Ihre Labors bieten noch andere Visionen. Ein Audi lässt sich per Handy steuern, wie bei James Bond. Fiktion oder Realität?
Heute kann sich ein Audi schon in den Verkehr einklinken. Sie brauchen kein Gas zu geben oder zu bremsen, das Auto fährt mit den anderen mit. Die Elektronik überwacht, ob das Auto in der Spur bleibt. Wir träumen davon, dass die Autofahrer irgendwann nicht einmal mehr die Hände am Lenkrad haben müssen, was die Zulassungsbehörden heute noch verlangen. Bis zum Ende des Jahrzehnts werden wir über die Prototypen dieser selbständig fahrenden Autos hinaus sein.

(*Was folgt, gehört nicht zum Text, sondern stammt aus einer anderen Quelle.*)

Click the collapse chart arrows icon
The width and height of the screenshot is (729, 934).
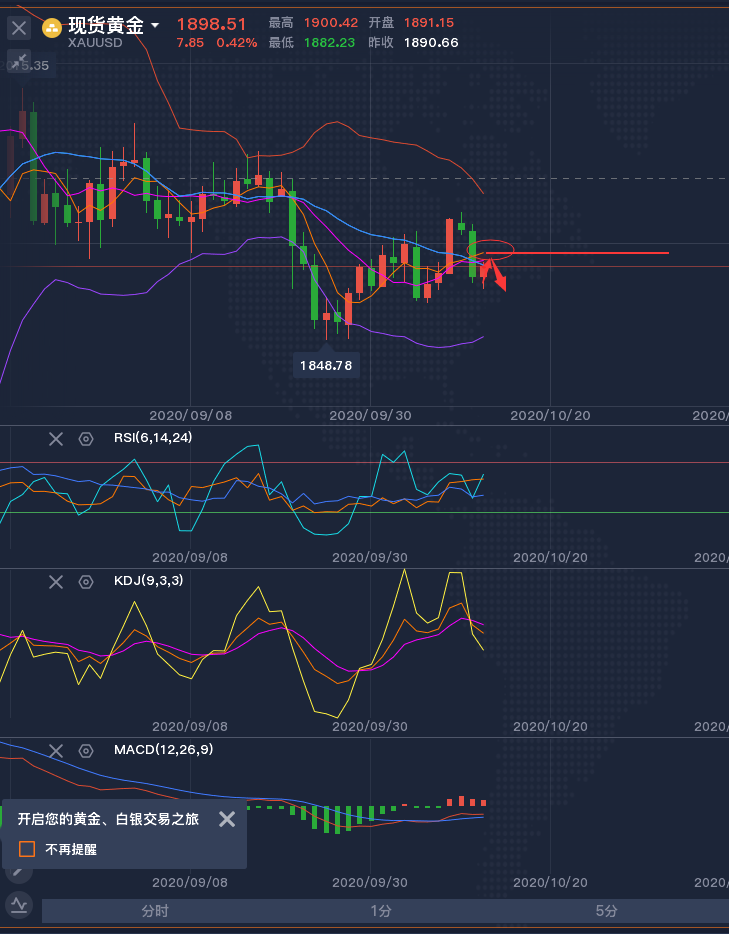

Also dürfen wir bald Softwareabstürze unserer Autos erwarten?
Das Auto ist weit komplexer als ein Computer. Kennen Sie einen Computer, der bei minus 25 Grad genauso wie bei plus 40 zuverlässig funktioniert, bei Erschütterung, hoher Luftfeuchtigkeit und Beschleunigung? Unsere Rechner im Auto können das, weil wir sie sehr sorgfältig erproben. Das Auto ist lange nicht am Ende der Entwicklung. Die Gesellschaft will vernetzter leben, und wir müssen die Mobilität in den Metropolen effizient organisieren. Verkehrssysteme vernetzen sich schon mit dem Auto – das nimmt weiter zu. Automobile, die allein einparken oder Strecken selbständig fahren, werden die Zukunft sein.
Der Gasgeber
Auf Audi-Chef Rupert Stadler (50) wartet der ganz grosse Triumph: Er wird als Nachfolger von Martin Winterkorn an der Volkswagen-Spitze gehandelt, wenn er weiterhin Erfolg hat. Seit der Betriebsökonom von 1997 bis 2002 das Generalsekretariat von VW-Patriarch Ferdinand Piëch leitete, ist er im Aufstieg: zum Audi-Finanzchef, 2007 zum CEO, 2010 zog er auch in die VW-Führung ein. An der HSG gibt er seit 2012 sein Wissen als Honorarprofessor weiter.